*Record extracts*

+++

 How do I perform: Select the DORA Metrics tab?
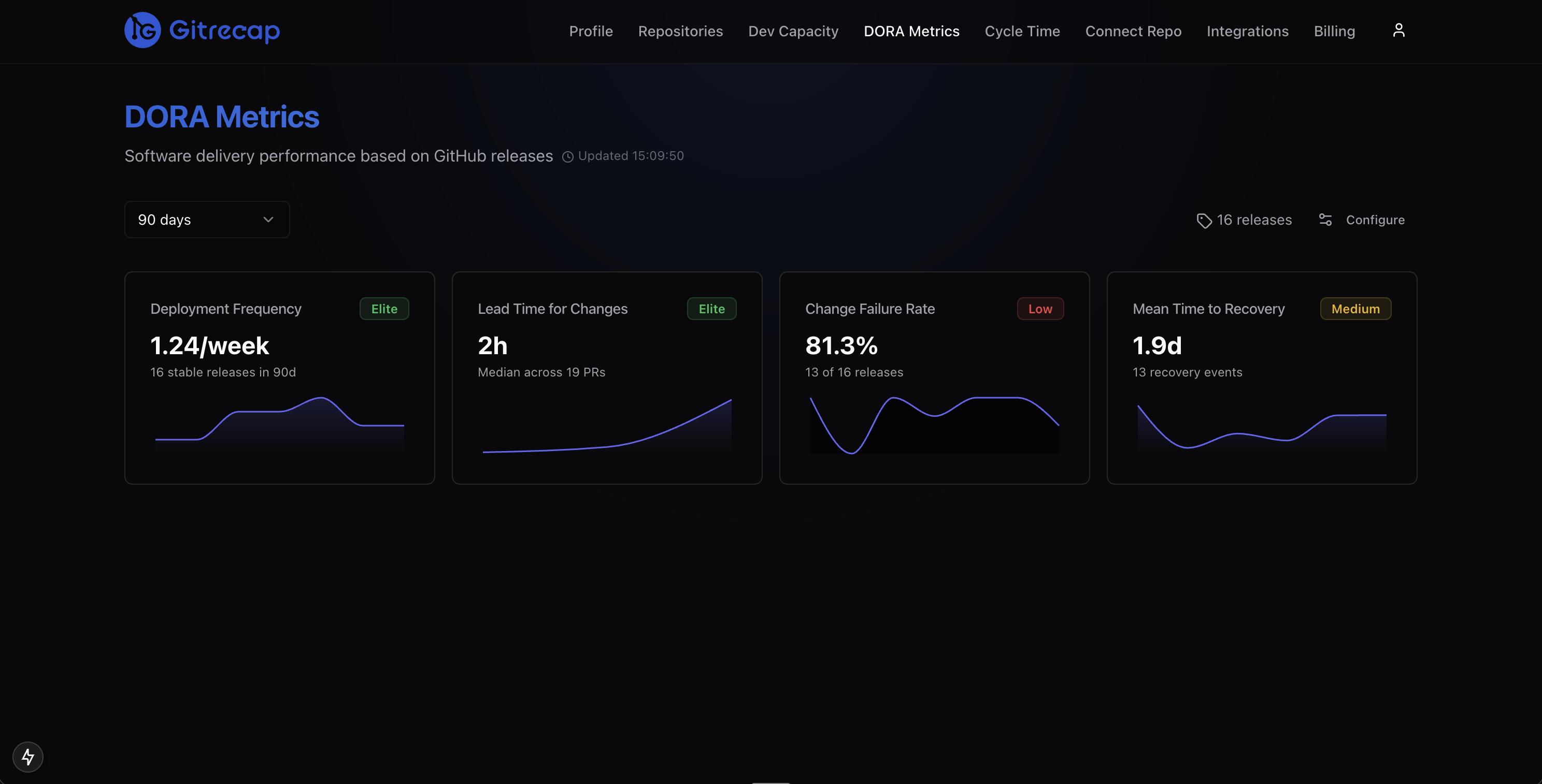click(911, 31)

+++

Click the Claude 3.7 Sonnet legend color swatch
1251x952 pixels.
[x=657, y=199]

+++

*Short exercise*
Give again, word for word, the lines of the listing starting with the line containing "Click the Claude" and going on through the line containing "[x=657, y=199]".

*Answer to the problem*
Click the Claude 3.7 Sonnet legend color swatch
1251x952 pixels.
[x=657, y=199]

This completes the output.